SK Telecom signs flying-taxi agreement with Joby Aviation
SK Telecom signed an agreement with Joby Aviation to jointly develop emissions-free air taxis for Korea, the telecommunications company said on Monday.
Under the agreement, the two companies will work to introduce an aerial ride-sharing service by combining the technologies in transportation and software they each own.
Details of the agreement, such as how much the companies will invest for the development, have not been decided yet, according to an SK Telecom spokesperson.
Joby Aviation is a Santa Cruz, California-based transportation company founded in 2009 that is developing an electric vertical takeoff and landing (eVTOL) aircraft intended for air taxis, with 2024 as the target date for service.
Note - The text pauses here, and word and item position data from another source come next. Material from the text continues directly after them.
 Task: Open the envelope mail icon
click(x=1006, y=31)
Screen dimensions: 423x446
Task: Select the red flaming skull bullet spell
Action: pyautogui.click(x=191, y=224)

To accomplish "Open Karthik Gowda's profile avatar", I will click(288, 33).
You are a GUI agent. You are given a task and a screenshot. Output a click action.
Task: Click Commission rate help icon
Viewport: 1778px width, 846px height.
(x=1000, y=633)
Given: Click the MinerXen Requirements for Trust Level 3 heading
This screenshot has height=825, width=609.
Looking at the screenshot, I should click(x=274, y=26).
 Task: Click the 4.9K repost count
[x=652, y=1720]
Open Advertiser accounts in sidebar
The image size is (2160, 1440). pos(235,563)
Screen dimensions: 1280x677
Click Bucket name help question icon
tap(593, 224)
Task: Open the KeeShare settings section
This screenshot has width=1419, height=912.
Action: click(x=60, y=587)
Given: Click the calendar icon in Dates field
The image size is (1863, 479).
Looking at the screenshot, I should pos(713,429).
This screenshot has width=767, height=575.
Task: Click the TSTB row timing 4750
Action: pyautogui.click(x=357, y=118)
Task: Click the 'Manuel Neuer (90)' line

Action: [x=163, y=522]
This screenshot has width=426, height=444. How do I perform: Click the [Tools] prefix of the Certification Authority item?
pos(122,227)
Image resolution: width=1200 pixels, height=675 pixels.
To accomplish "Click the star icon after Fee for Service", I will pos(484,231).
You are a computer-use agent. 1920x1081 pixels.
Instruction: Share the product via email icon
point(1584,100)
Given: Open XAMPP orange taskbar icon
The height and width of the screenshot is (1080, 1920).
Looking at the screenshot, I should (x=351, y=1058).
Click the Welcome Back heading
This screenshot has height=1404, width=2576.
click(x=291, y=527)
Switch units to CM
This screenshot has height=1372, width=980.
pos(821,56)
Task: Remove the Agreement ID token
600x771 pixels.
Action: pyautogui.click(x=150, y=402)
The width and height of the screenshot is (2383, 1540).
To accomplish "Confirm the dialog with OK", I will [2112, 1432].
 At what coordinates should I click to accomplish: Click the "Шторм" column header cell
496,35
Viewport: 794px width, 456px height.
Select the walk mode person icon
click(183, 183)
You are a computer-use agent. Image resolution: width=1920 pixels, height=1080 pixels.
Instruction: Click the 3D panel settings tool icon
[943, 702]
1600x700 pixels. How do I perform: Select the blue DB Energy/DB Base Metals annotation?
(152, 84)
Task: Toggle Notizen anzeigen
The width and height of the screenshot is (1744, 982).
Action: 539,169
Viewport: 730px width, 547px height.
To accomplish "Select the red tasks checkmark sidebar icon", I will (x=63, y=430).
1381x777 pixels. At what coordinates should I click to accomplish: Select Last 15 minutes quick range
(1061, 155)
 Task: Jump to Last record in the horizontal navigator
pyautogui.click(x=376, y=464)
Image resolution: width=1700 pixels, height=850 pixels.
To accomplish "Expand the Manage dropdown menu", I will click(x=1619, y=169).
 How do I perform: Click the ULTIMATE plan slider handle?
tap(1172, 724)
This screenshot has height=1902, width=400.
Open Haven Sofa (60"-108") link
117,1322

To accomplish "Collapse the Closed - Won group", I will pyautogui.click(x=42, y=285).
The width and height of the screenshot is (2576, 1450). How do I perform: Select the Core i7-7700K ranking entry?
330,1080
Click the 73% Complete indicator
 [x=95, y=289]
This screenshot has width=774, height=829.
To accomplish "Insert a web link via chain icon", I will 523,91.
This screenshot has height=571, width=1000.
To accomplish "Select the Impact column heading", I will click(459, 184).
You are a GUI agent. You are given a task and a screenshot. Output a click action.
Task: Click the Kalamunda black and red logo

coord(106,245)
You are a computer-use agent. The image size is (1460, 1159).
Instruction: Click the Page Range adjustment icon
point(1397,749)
Its S4 has flown farther than 150 miles in a test carrying a pilot and four passengers on a single charge. It has hit speeds of 200 miles per hour.
More than 1,000 test flights have been achieved, and Joby has been granted G-1 Certification from the U.S. Federal Aviation Administration (FAA), which outlines what needs to be done to be certified for commercial service.
Joby Aviation started trading on the New York Stock Exchange last August. The shares are down more than 60 percent since then.
SK Telecom will provide its expertise in information technology for the urban air mobility (UAM) project, namely its wireless network and T Map mobility.
It will utilize the data it has accumulated while operating T Map navigation service and its UT taxi-hailing app to provide travel services both on ground and air.
SK Telecom subsidiary T Map Mobility and Uber formed UT as a joint venture in April last year.
Joby Aviation has been working with Uber since 2019. Uber was an investor in the company and eventually sold Elevate, its money-losing aerial ride-sharing unit, to Joby.
"With more than 42 million people living in urban areas, Korea offers a remarkable opportunity for Joby Aviation to make air travel a part of daily life, helping people to save time while reducing their carbon footprint," said JoeBen Bevirt, founder and CEO of Joby Aviation, in a statement.
SK Telecom is participating in the Korean UAM (K-UAM) roadmap led by the Ministry of Land, Infrastructure, and Transport. The ministry aims to introduce air taxis in 2025, but some companies are aiming to start services as early as 2024.
Last November, Lotte Corp. and Lotte Rental signed an agreement with Chicago-based gyroplane manufacturer Skyworks Aeronautics to use the U.S. company's Hawk 5 gyroplane as air taxis in Korea.
Kakao Mobility is working with Bruchsal, Germany's Volocopter to offer air taxi services sometime in 2025.
While tech companies opt for deals with foreign companies, established automakers in Korea are working to develop their own UAM vehicles as well.
Hyundai Motor, Hyundai Mobis and Kia established electric air vehicle manufacturer Supernal last year to make an air taxi specializing in cargo transport by 2026 and for passengers by 2028.
In early 2020, Hyundai Motor said it would be working with Uber's Elevate.